(ESTRATTO DELLA PAGINA):
============
Un’attenta analisi di tutti i dati Istat 2021 ha dimostrato che in Italia il reddito di cittadinanza viene erogato principalmente nelle zone del Sud, in particolare nelle Isole, in Campania e in Sicilia dove la percentuale di nuclei familiari che percepiscono un reddito di cittadinanza è del 60%, con una netta differenza rispetto al Nord.
Un esempio allarmante per noi è quello della regione del Trentino Alto Adige che possiede una percentuale minima dello 0,9% di fruitori in netta contrapposizione rispetto alla regione Sicilia che, a detta dei recentissimi dati Istat, sarebbe quella più interessata dal reddito a causa dell’elevata disoccupazione.

Chi è che dispone del reddito di cittadinanza?

Sono tutti coloro che hanno un reddito inferiore ai 9.360€ annui, che sono disoccupati o che hanno perso il lavoro.

Cosa è? Come funziona?

Secondo il sito ufficiale del Ministero del lavoro e delle Politiche sociali il Reddito di cittadinanza è una misura di politica attiva del lavoro e di contrasto alla povertà, alla disuguaglianza e all’esclusione sociale. Si tratta di un sostegno economico ad integrazione dei redditi familiari.

Ma è anche molto di più:
Il Reddito di cittadinanza è associato ad un percorso di reinserimento lavorativo e sociale, di cui i beneficiari sono protagonisti sottoscrivendo un Patto per il lavoro o un Patto per l’inclusione sociale.

Aspettate, FERMI TUTTI!
Avete letto bene?

Si parla di Patto per il lavoro o Patto per l’inclusione sociale, eppure vi risulta che qualcuno abbia mai usufruito di un progetto lavorativo inerente al reddito di cittadinanza qui a Gela negli ultimi anni???

A noi non risulta, e nemmeno all’esponente della Lega Giuseppe Spata, l’avvocato che proprio negli scorsi giorni ha denunciato una situazione a dir poco compromettente.

Nell’ambito dei Patti per il lavoro e l’inclusione sociale i beneficiari del reddito di cittadinanza sono tenuti per legge a svolgere le attività previste dai PUC nel Comune di residenza per almeno 8 ore settimanali aumentabili fino a 16.

Ma questi NON SONO MAI PARTITI. E ancora una volta la cittadinanza gelese può chiedersi “Perché?”.

La risposta è sconcertante se si tiene conto del fatto che i beneficiari del reddito di cittadinanza qui a Gela sono circa settemila, uomini e donne che potrebbero essere impiegati in lavori di grande rilevanza per la città.
============
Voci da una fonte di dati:
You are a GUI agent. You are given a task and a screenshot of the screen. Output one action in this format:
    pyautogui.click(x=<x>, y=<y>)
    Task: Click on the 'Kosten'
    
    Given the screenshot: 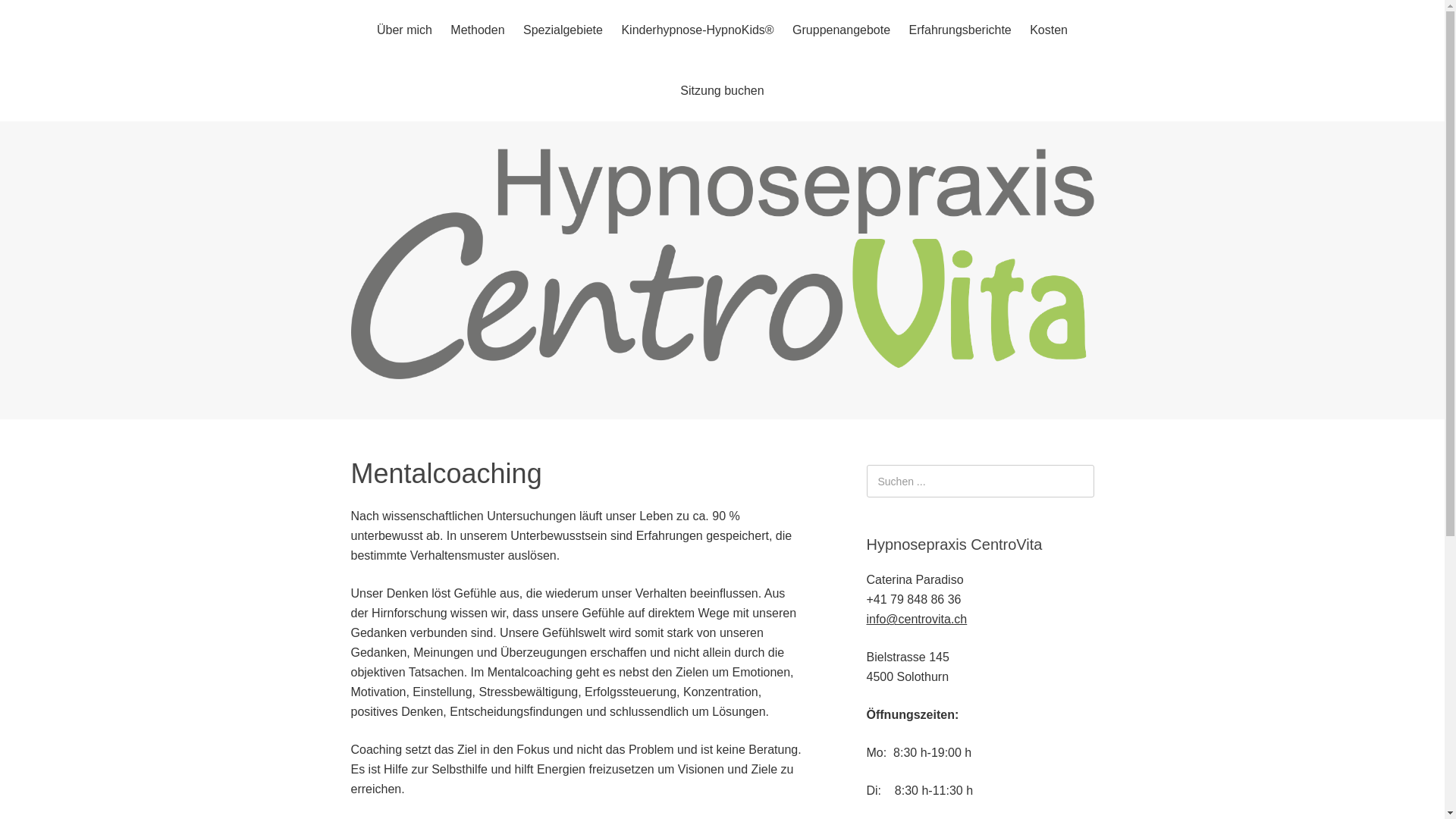 What is the action you would take?
    pyautogui.click(x=1047, y=30)
    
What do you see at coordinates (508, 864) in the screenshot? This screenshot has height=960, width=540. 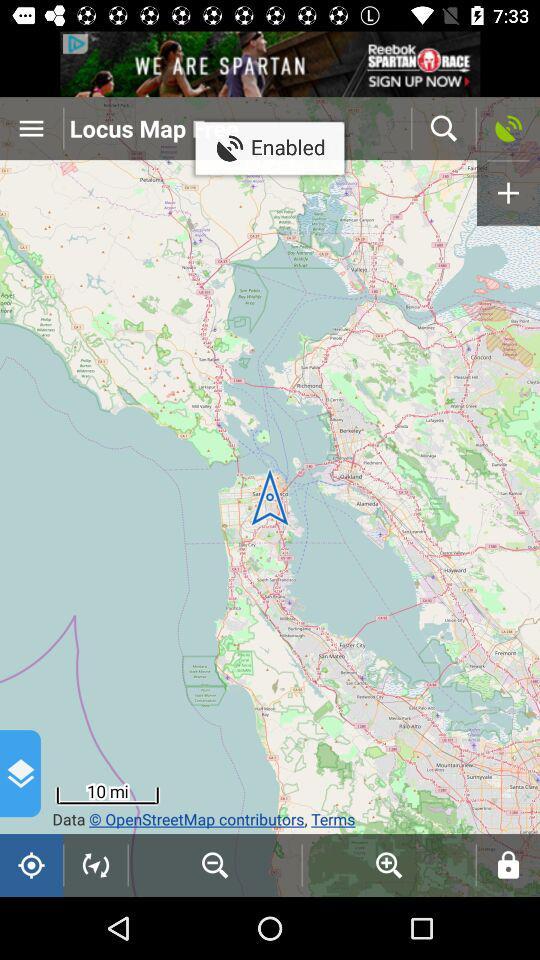 I see `the lock icon` at bounding box center [508, 864].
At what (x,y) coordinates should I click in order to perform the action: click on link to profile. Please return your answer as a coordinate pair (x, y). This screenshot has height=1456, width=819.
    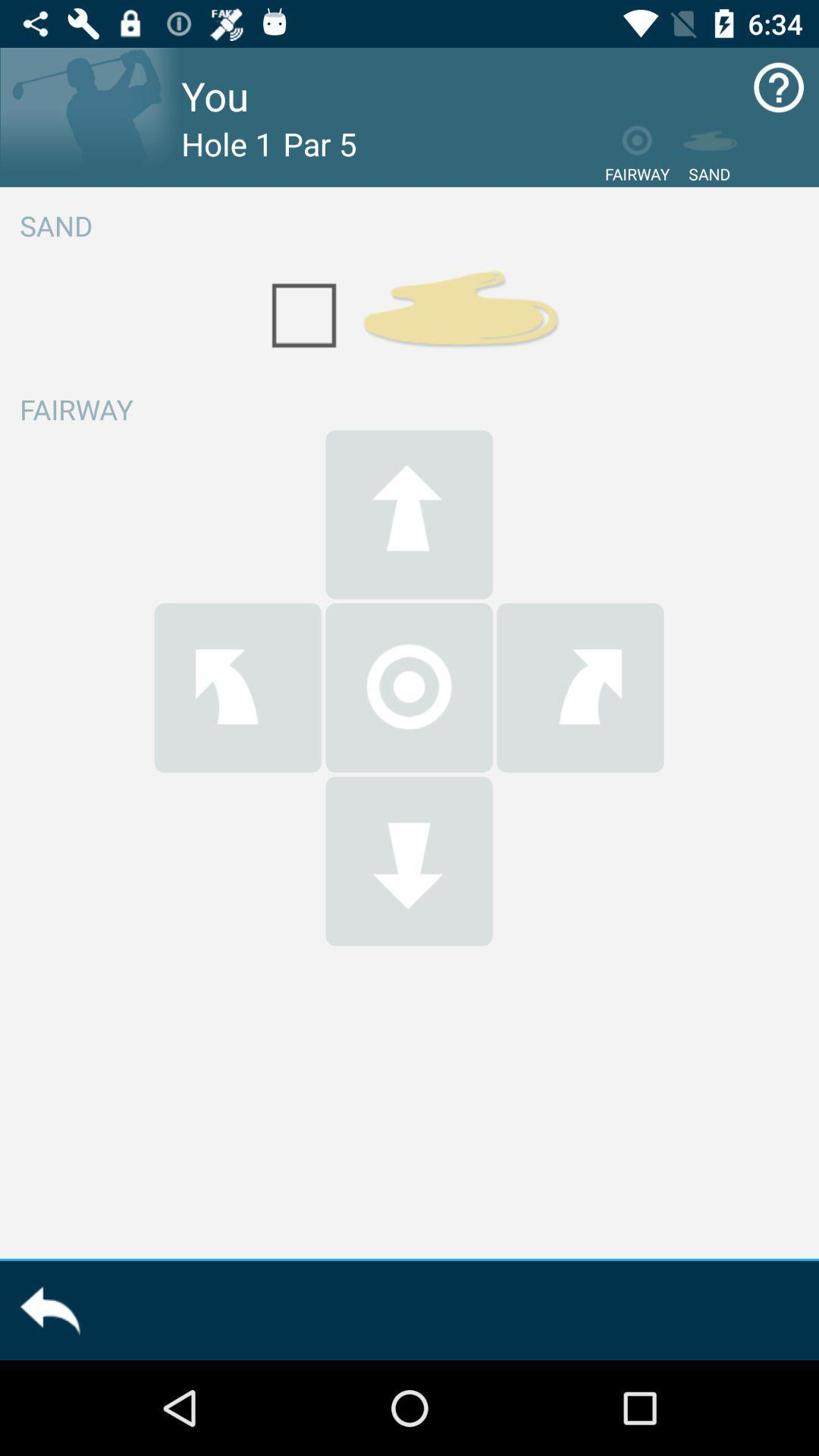
    Looking at the image, I should click on (90, 116).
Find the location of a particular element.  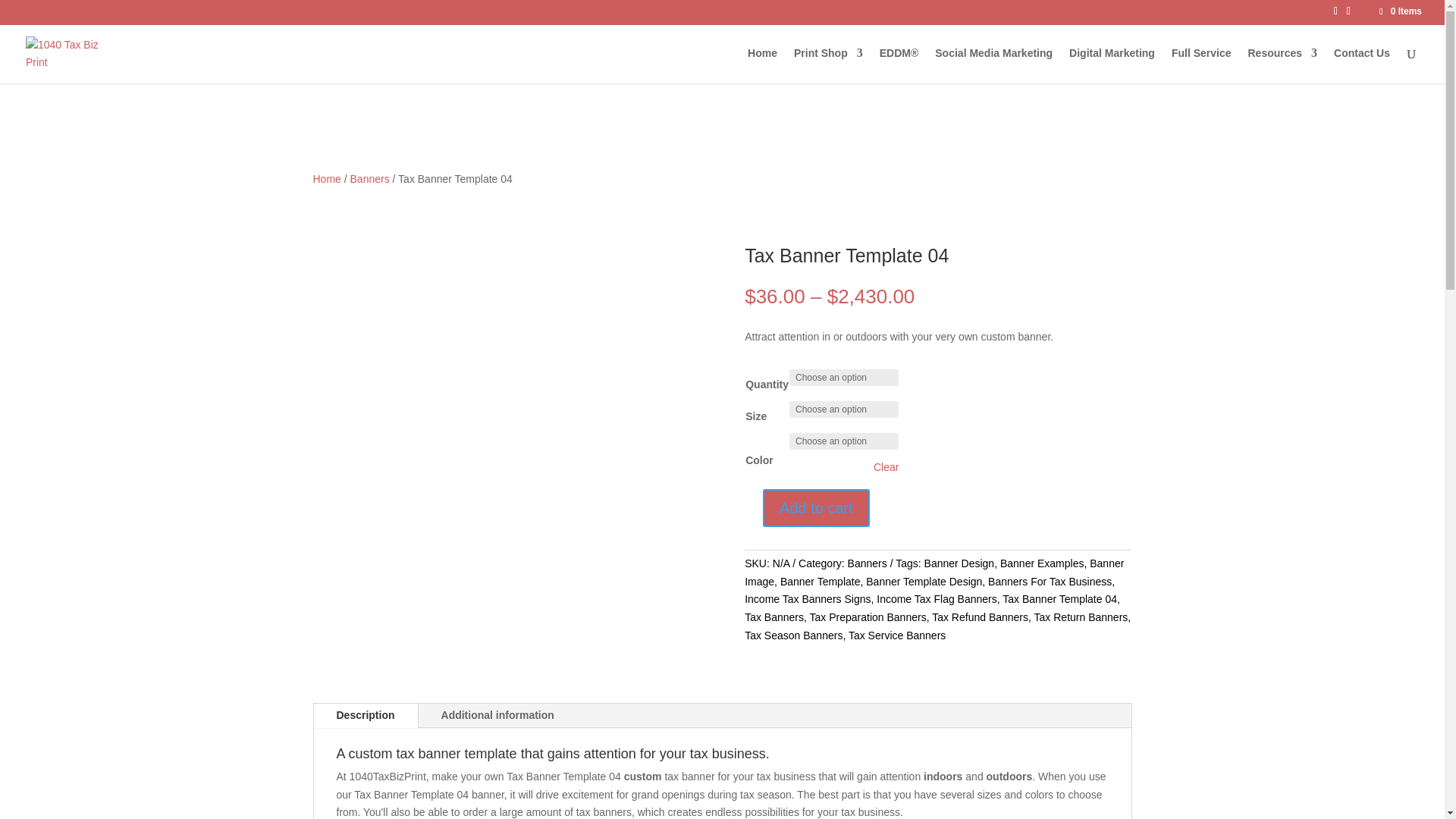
============
(CONSEGNA 1): Le affermazioni seguenti concordano con l'estratto sul reddito di cittadinanza? Per ciascuna rispondi sì o no e cita alla lettera le parole del testo che lo stabiliscono. (a) In Trentino Alto Adige la percentuale di fruitori è dello 0,9%. (b) I beneficiari devono svolgere le attività dei PUC per almeno 8 ore settimanali, aumentabili fino a 16. (c) A Gela i beneficiari del reddito di cittadinanza sono circa diecimila.
(CONSEGNA 2): Ripeti parola per parola il passo dell'estratto sul reddito di cittadinanza compreso tra "Si parla di" e "dir poco compromettente.", estremi inclusi.

(RISPOSTA COMPLETA 1):
(a) Sì: «possiede una percentuale minima dello 0,9% di fruitori»
(b) Sì: «per almeno 8 ore settimanali aumentabili fino a 16»
(c) No: «i beneficiari del reddito di cittadinanza qui a Gela sono circa settemila»

(RISPOSTA COMPLETA 2):
Si parla di Patto per il lavoro o Patto per l’inclusione sociale, eppure vi risulta che qualcuno abbia mai usufruito di un progetto lavorativo inerente al reddito di cittadinanza qui a Gela negli ultimi anni???

A noi non risulta, e nemmeno all’esponente della Lega Giuseppe Spata, l’avvocato che proprio negli scorsi giorni ha denunciato una situazione a dir poco compromettente.